My plan was to continue to be active in the orthopedics department and to mentor the new team of surgeons we hoped to recruit over the next few years.
That plan has now dissolved and the unit has publicly disintegrated, with three of the department resigning in frustration, and the remaining surgeons evaluating whether they will stay once their current contracts expire over the next two years.
One of my regrets in resigning is leaving behind more than 75 patients on my elective waitlist, and many patients who are yet to be seen in my upper-limb outpatient clinic.
What’s more, as I was the most senior trauma upper-limb surgeon, I wonder what will happen to the existing trainees and fellows now that my teaching capacity has evaporated.
I regularly took on patients from Wagga, Goulburn, Cooma and Bega on direct referral from other orthopedic surgeons unable to offer care based on their location and skill set.
CHS is now actively blocking these referrals, I’m told – wanting CHS to only see ACT patients.
Now those remote surgeons will need to decide where in NSW they will send their uninsured complex shoulder patients.
I am disappointed that my contribution to CHS has been downplayed to being minimal by Health Minister Rachel Stephen-Smith in media interviews.
Since 2009, I have signed five three-year contracts as a visiting medical officer (VMO) fee-for-service orthopaedic surgeon with ACT Health.
I have been a very active surgeon in the field of training and education.
As one of the five per cent of female orthopedic surgeons in Australia (it was less than three per cent when I started), and one of the few who continued to work in the public system doing general orthopedic trauma, my role was to also be an example to junior female doctors to show that you can be a female surgeon, even in orthopedics.
I championed the room in theatres that met the breastfeeding guidelines for our doctors.

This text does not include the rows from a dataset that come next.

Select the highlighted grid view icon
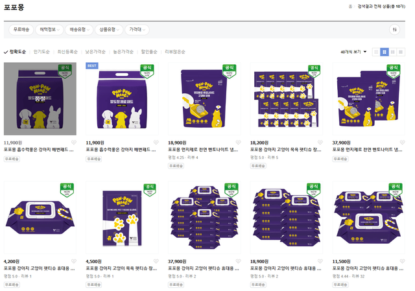415x291 pixels. (385, 52)
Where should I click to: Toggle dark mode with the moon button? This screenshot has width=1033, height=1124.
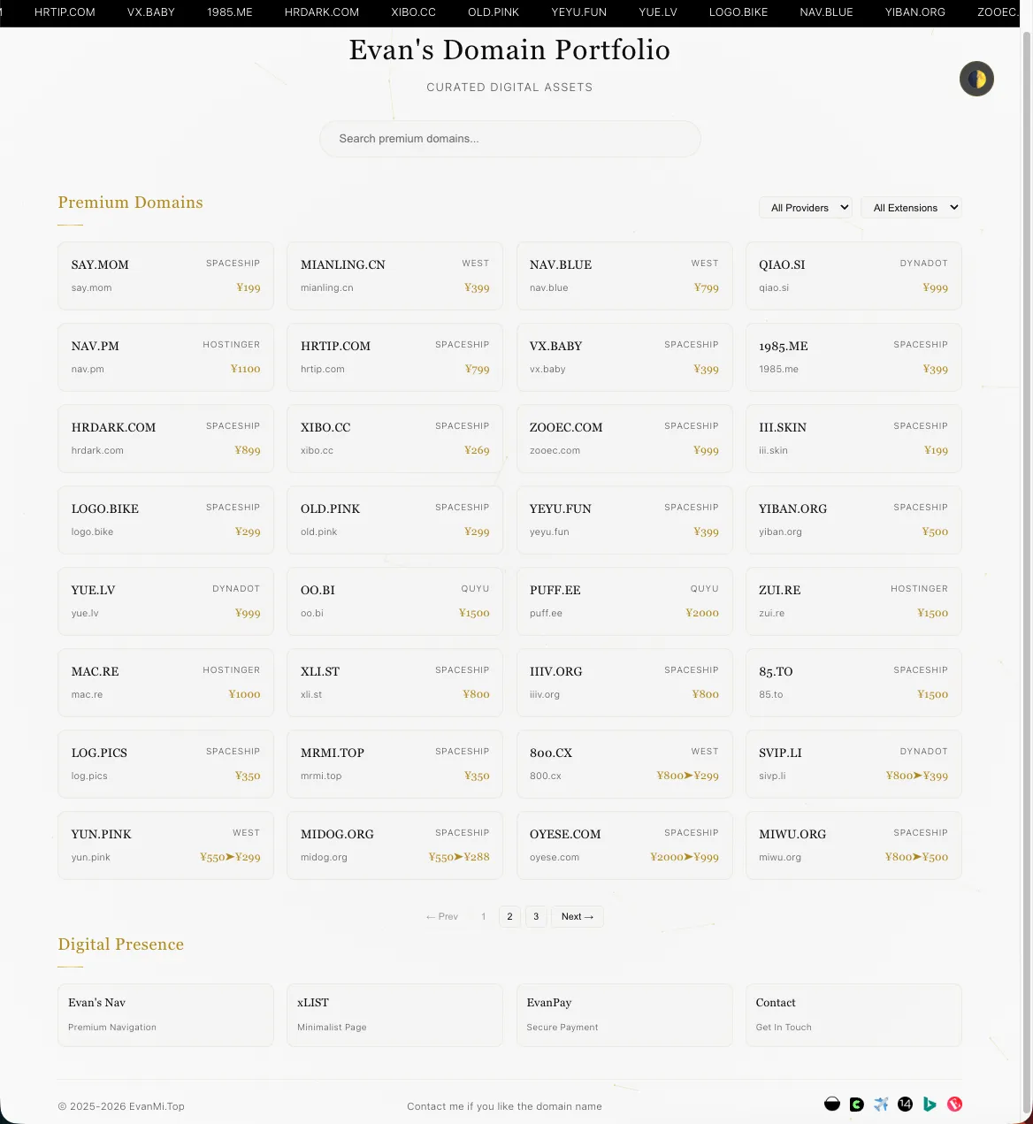point(976,80)
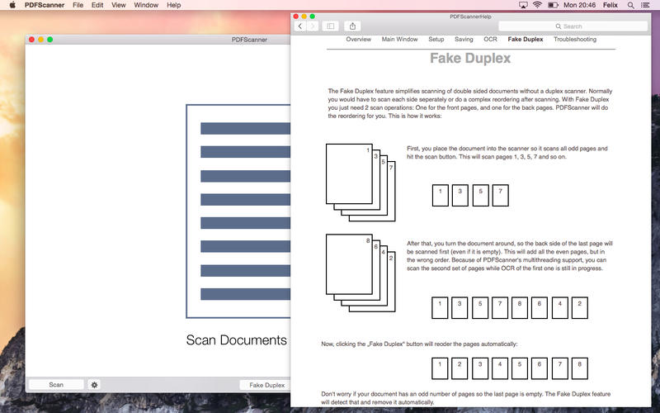The height and width of the screenshot is (413, 660).
Task: Open the Window menu
Action: coord(146,5)
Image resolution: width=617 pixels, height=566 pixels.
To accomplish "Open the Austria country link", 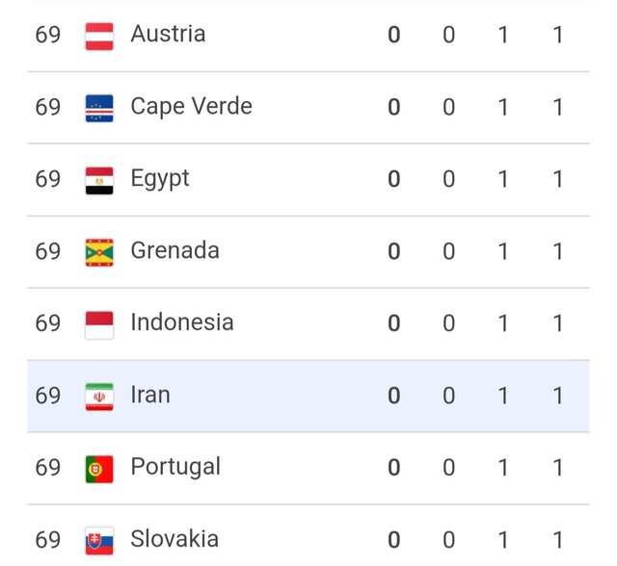I will (x=168, y=35).
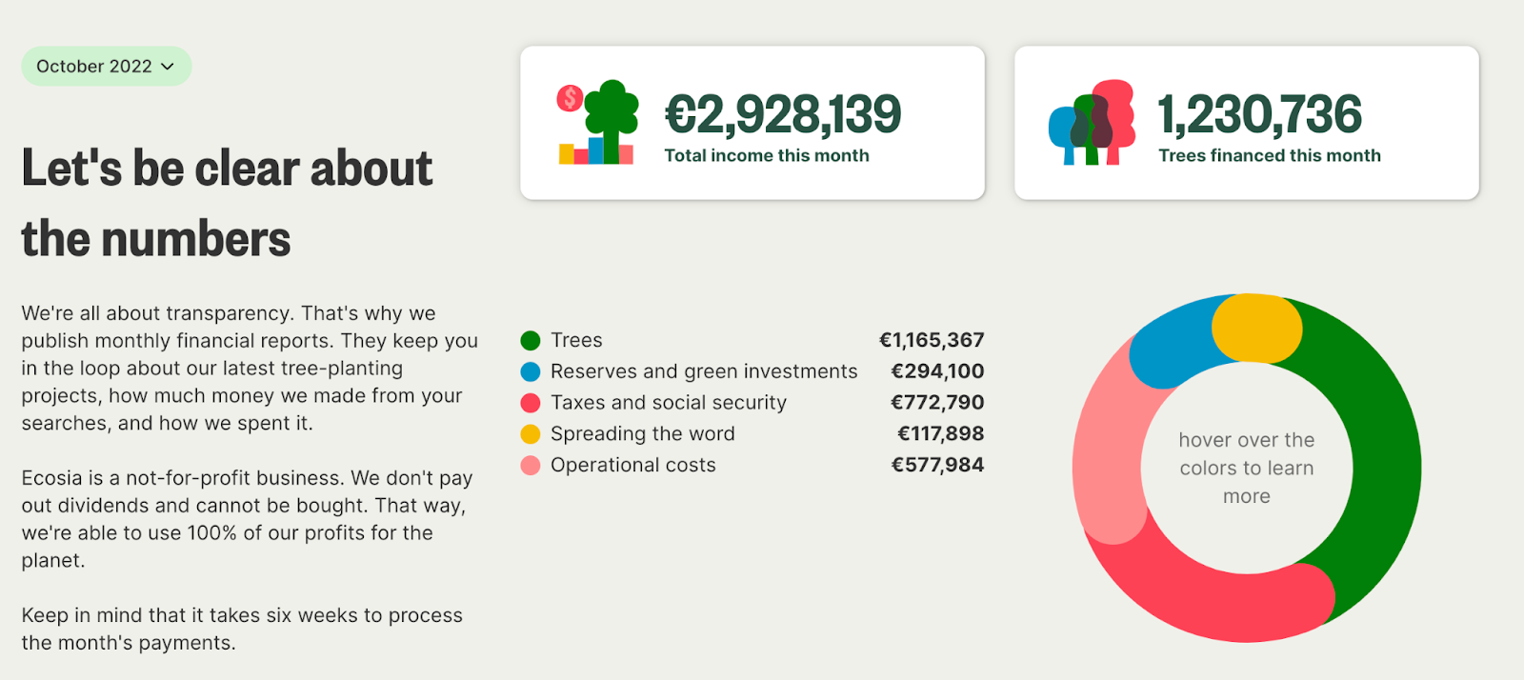Click the Operational costs amount €577,984
The width and height of the screenshot is (1524, 680).
pos(937,465)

I was instrumental in implementing the ortho roster to meet national safe working hours guidelines, and regularly juggled to ensure all the needs of our trainees and fellows were being met – all of this non-surgical work was done out of hours.
The whole health system has been subjected to massive hurdles, from covid to the Calvary fires to the digital health records.

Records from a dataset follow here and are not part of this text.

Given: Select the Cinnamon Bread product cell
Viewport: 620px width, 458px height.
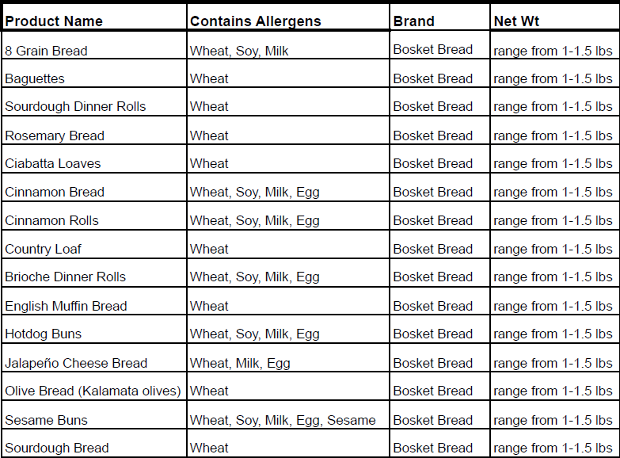Looking at the screenshot, I should [x=55, y=192].
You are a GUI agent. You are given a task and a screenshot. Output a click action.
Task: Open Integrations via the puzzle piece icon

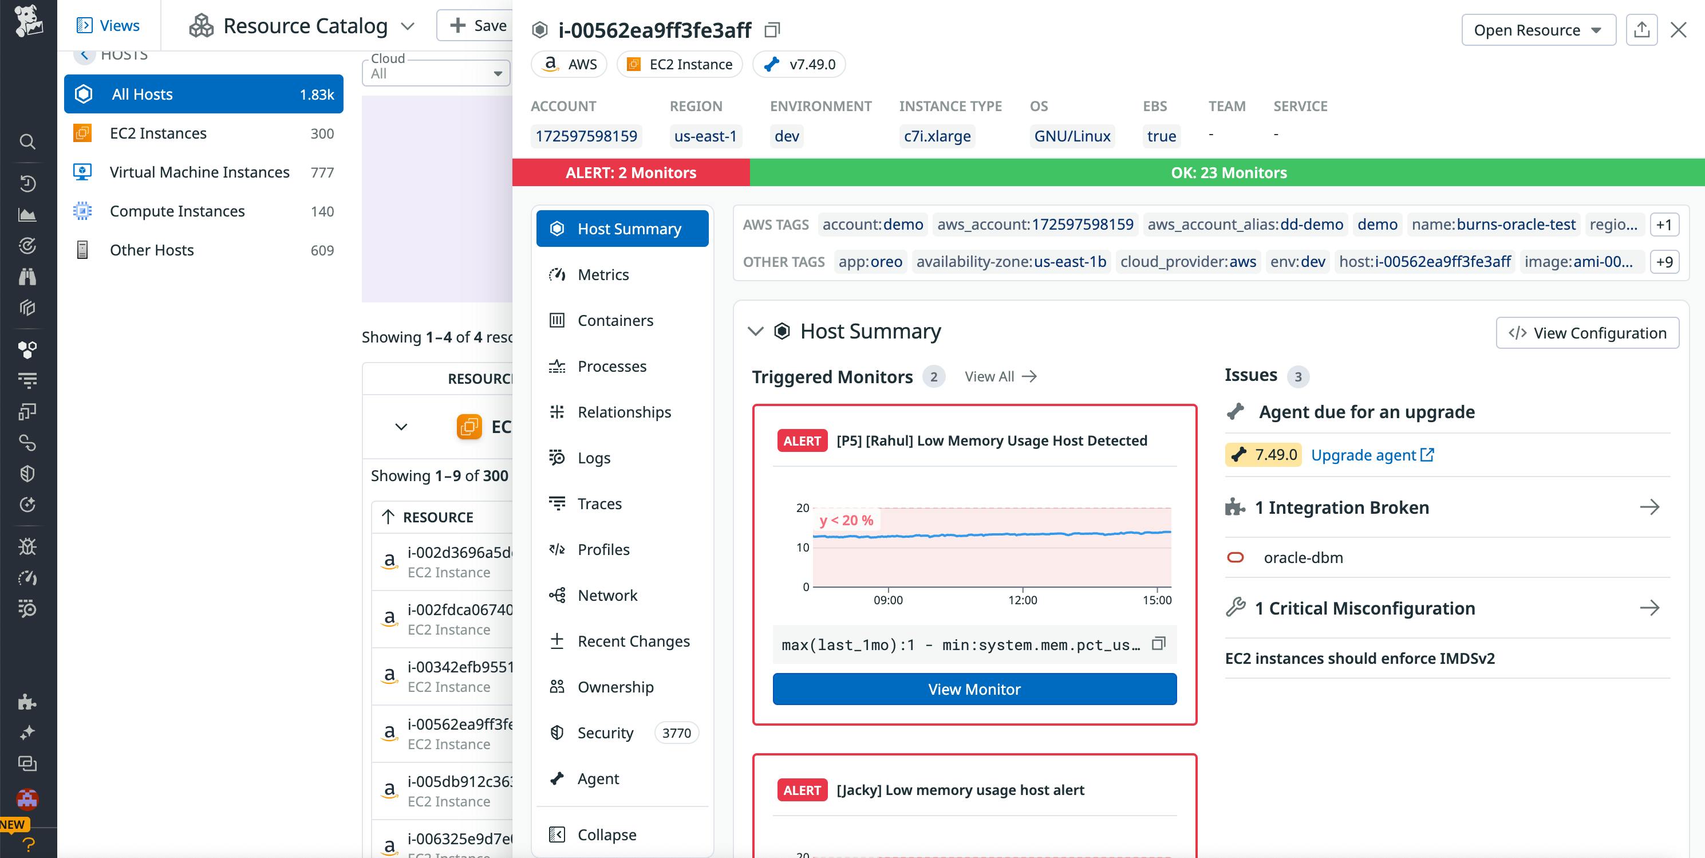point(27,702)
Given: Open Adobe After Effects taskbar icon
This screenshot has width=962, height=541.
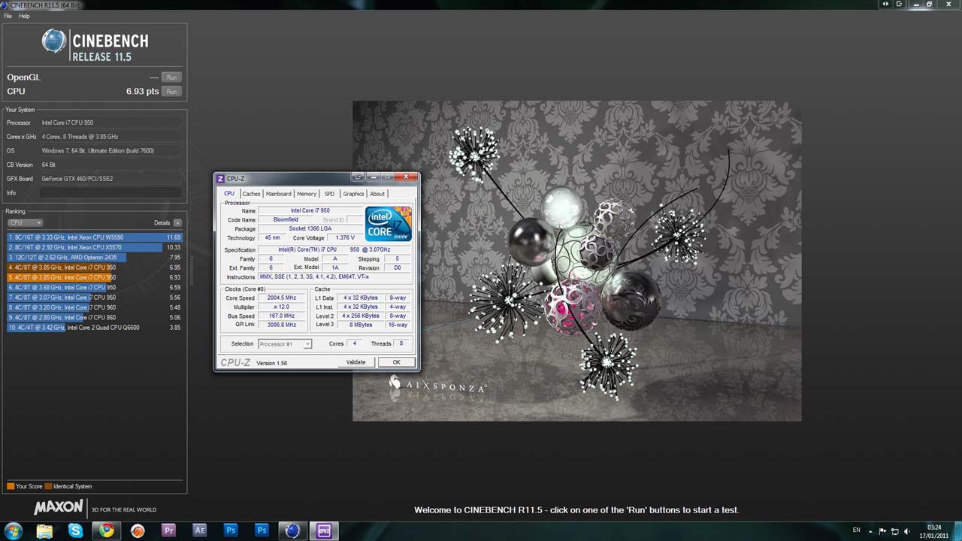Looking at the screenshot, I should pyautogui.click(x=199, y=530).
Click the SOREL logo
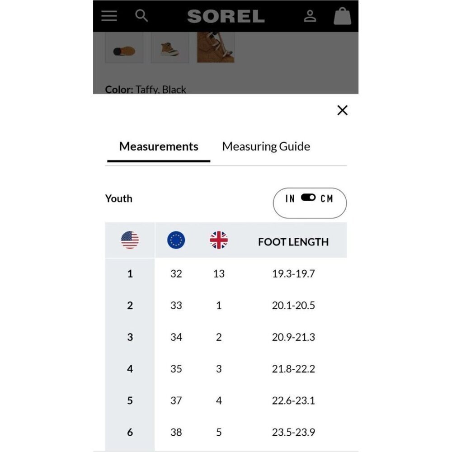This screenshot has width=452, height=452. tap(226, 16)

As if these weren’t enough, then there was the move to the new hospital building. To experience first-hand the poorly efficient new operating theatres was embarrassing.
The lack of equipment, the lack of space and staff to manage the simplest of actions such as sterilising trays and equipment, and the significant time delays just trying to get a patient to the theatre complex from the ward was taxing. But, we all tried to continue to push for efficiency in the best interest of the patients.

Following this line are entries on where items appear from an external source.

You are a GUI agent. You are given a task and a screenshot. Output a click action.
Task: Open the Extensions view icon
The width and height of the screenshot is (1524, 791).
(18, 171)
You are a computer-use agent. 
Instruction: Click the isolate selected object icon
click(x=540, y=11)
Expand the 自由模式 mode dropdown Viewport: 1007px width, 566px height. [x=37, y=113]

As an active surgeon faced with these challenges, to then be told our contracts wouldn’t be renewed, and that we would only be offered sessional rates or salaried positions… this was one step too far for me. It’s not about the money; it’s about being valued and appreciated for what we do.
I will miss caring for my patients. There has been sadness with poor outcomes, and happiness with good outcomes.
I have cried with families after the death of their loved ones, and I have happily cared for multiple family members over the years. I am grateful for the trust that patients put in me.
What I won’t miss is the continual and ever-increasing interference by executive in my capacity to offer timely care for my patients.
If I assess a patient and believe that they should be offered elective surgery within three months, then that is their category. That is my role as the surgeon – don’t change the category because the name of the operation doesn’t fit the national guidelines. I treat all patients as individuals.
My resignation was not an easy choice. I am not retiring, despite what has been incorrectly stated in the media. I am at the peak of my surgical expertise, but that skill is now only available to those able to access the private system.
The loss is being felt by those currently in the public system and those waiting to see an upper-limb orthopaedic surgeon to manage their disabilities.
The sharp change in direction at CHS will forever change the orthopedic department, and all other departments who still have VMOs.
Our departmental mix of all VMOs was unique. We were one of the most cohesive and synergistic groups of like-minded surgeons.
But the VMO will soon be an extinct breed, with irreversible loss to the most important people in CHS – the patients.
So, goodbye to my friends and colleagues at CHS, I will miss all of you.
To Rachel Stephen-Smith I offer the words of Joni Mitchell: “Don’t it always seem to go, that you don’t know what you’ve got ’til it’s gone.”